W 58 minucie zawodnik z Witkowic otrzymuje drugą żółta, a w konsekwencji czerwoną kartkę.
W tym momencie robi się trochę luźniej na boisku, Trzebinianie mogą swobodnie operować piłką, jednak przy wielu okazjach futbolówka nie może trafić do bramki.
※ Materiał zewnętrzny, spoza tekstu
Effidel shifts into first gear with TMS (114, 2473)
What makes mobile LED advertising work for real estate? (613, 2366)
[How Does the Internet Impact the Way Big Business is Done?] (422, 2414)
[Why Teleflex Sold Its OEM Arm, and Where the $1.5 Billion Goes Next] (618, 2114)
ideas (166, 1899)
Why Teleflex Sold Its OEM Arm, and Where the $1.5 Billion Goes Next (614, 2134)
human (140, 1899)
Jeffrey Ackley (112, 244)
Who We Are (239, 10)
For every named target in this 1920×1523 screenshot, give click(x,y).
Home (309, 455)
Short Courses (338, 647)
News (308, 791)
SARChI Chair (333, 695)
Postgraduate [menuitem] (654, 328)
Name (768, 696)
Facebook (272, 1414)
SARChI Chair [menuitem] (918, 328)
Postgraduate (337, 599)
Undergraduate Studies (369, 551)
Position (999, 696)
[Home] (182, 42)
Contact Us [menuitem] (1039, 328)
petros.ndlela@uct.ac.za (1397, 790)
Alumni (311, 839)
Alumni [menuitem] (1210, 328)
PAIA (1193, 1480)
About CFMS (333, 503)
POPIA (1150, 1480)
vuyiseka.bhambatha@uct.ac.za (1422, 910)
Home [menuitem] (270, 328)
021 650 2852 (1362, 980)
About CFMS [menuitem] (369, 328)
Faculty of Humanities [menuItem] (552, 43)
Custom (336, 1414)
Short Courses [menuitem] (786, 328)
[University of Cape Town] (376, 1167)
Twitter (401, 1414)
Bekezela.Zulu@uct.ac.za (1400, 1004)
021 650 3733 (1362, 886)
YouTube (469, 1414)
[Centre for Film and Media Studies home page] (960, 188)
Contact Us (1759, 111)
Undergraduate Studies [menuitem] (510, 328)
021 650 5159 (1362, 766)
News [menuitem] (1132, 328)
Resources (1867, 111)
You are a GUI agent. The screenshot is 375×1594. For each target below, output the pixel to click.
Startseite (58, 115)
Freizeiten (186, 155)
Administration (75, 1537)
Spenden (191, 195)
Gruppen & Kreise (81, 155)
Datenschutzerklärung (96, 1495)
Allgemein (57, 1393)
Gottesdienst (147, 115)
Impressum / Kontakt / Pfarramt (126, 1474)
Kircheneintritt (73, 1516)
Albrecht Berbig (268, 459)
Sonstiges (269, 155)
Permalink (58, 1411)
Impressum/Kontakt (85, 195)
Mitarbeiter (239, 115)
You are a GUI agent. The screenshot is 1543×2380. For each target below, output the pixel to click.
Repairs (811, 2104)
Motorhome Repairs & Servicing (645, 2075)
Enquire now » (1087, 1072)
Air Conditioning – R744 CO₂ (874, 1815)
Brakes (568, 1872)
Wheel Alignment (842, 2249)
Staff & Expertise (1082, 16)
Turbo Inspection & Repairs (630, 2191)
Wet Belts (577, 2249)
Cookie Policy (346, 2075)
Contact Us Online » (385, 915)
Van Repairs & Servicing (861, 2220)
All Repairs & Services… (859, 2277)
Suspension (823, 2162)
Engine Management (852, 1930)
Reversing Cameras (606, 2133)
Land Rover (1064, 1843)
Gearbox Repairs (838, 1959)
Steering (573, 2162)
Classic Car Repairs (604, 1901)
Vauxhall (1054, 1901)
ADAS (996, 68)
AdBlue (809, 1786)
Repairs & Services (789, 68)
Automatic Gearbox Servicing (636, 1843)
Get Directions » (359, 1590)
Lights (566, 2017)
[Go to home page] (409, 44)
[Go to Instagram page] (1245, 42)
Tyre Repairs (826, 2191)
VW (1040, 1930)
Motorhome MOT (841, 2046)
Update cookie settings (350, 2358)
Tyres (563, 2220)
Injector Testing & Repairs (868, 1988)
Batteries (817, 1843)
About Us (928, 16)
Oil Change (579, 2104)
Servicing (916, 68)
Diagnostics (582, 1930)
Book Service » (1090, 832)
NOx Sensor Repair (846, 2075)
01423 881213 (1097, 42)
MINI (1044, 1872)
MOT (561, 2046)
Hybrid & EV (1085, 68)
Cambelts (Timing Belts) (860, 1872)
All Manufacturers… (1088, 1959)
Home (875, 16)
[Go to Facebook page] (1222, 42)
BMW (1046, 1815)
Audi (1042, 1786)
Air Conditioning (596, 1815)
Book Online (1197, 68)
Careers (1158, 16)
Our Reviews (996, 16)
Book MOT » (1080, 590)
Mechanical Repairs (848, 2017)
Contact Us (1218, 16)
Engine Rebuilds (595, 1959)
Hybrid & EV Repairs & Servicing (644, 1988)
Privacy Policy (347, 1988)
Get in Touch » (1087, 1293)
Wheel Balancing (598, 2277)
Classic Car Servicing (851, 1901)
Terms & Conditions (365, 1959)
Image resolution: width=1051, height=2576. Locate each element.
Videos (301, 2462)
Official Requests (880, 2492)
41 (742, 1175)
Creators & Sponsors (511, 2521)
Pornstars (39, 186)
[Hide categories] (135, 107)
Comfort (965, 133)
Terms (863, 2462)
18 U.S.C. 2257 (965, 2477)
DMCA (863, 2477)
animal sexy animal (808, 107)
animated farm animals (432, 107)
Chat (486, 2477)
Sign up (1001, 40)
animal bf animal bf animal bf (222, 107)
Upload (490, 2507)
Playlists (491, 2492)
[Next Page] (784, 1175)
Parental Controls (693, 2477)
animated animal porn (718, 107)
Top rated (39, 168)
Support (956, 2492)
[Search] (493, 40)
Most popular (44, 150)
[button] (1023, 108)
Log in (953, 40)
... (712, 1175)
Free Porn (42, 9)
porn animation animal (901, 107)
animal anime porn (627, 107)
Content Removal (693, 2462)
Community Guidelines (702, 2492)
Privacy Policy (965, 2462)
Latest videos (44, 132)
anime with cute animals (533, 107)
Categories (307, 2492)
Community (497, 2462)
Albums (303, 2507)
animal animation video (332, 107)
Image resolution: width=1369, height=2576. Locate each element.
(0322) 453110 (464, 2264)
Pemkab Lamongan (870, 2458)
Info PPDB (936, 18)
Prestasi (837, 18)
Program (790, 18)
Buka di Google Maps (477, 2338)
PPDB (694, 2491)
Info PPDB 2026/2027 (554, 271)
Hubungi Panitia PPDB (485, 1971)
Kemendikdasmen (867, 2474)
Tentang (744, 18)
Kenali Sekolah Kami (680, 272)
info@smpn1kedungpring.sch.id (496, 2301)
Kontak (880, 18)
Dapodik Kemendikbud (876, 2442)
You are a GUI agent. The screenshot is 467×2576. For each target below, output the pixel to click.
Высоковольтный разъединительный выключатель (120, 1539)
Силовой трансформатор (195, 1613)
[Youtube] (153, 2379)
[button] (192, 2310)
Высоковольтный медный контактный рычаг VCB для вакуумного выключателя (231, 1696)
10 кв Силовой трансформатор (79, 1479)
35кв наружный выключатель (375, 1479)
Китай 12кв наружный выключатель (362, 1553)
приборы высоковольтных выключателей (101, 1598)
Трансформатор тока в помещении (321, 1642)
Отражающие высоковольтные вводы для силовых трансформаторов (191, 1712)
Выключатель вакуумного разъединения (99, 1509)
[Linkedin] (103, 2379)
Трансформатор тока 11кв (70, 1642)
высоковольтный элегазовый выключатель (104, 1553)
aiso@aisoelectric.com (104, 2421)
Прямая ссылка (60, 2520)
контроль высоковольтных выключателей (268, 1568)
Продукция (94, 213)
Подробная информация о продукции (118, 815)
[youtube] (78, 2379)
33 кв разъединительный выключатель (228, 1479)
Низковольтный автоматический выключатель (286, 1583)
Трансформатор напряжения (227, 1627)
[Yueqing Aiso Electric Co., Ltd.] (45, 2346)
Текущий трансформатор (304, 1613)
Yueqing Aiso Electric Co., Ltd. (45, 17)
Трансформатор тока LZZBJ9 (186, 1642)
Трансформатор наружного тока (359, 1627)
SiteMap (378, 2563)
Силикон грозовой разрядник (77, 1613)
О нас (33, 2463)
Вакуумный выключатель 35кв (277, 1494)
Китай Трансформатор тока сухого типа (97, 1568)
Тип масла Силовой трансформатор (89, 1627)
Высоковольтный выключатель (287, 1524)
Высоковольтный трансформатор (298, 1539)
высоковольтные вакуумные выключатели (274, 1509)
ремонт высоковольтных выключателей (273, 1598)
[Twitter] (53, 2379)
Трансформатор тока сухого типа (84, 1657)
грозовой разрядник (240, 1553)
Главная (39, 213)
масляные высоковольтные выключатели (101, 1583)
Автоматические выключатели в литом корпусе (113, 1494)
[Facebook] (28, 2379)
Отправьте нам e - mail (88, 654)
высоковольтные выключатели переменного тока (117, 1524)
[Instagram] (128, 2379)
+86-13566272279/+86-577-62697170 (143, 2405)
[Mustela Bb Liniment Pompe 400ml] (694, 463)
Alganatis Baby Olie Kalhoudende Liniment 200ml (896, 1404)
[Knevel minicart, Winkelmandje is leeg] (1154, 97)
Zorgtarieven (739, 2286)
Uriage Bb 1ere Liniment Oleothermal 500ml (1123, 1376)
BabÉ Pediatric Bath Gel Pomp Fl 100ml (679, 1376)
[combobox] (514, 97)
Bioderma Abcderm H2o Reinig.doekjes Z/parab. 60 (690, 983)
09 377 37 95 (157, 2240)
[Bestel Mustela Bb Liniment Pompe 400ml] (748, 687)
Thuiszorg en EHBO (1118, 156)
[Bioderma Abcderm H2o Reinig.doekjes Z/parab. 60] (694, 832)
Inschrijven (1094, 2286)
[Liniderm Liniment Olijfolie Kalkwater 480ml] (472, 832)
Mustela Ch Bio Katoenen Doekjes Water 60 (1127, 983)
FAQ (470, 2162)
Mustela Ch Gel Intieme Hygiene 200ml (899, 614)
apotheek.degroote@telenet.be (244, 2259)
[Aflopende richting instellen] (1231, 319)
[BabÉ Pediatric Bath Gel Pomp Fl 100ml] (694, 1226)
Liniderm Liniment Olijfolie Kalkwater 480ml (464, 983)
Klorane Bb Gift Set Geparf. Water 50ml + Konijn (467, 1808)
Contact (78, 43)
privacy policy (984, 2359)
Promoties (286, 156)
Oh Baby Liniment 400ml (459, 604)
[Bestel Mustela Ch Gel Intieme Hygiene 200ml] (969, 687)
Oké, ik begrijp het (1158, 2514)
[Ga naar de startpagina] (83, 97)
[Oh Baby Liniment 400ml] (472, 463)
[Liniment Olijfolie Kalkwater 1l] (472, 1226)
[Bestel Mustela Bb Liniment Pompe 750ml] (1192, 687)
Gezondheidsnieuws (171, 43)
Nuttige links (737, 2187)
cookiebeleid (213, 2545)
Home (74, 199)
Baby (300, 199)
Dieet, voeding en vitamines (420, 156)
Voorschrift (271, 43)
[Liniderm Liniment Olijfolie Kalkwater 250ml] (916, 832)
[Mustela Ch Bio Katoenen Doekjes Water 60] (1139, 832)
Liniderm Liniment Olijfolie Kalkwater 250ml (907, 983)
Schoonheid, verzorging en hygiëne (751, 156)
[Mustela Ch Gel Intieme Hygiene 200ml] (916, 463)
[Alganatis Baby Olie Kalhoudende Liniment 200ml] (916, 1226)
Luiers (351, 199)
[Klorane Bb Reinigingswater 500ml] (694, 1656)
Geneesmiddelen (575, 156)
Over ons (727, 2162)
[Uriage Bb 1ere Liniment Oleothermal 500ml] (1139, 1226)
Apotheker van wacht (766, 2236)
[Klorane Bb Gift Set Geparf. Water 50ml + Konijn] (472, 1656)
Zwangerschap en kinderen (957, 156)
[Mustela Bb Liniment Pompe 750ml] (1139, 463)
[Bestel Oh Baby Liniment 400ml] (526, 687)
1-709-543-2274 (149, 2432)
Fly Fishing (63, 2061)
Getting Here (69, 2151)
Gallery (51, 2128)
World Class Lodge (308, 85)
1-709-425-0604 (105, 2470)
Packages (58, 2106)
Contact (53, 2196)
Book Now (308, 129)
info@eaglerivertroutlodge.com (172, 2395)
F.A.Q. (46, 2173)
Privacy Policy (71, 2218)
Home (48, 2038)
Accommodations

Miejscowi zagęszczają okolice swojego pola karnego, swoich szans upatrują w szybkich i groźnych kontratakach.
W 77 minucie żółto - czarni dopinają celu i strzelają jak się okazało decydującą o losach spotkania bramkę. Radosław Perek wykorzystuje błąd bramkarza, który interweniując tuż przed swoim polem karnym wypuszcza piłkę z rąk. Z prezentu skorzystał nasz napastnik.
Zwycięstwo i gra cieszą, jednak szkoda, że nie potrafimy ustalić wyniku wcześniej, to przez głupie błędy w obronie, jak również poprzez nie wykorzystane sytuacje. Z pewnością gra byłaby spokojniejsza, mecz kosztowałby mniej nerwów i zdrowia tak zawodników jak i trenera.
W przyszłą niedzielę juniorzy MKS Trzebinia wybiorą się do Andrychowa by powalczyć z niepokonanym jak do tej pory Beskidem.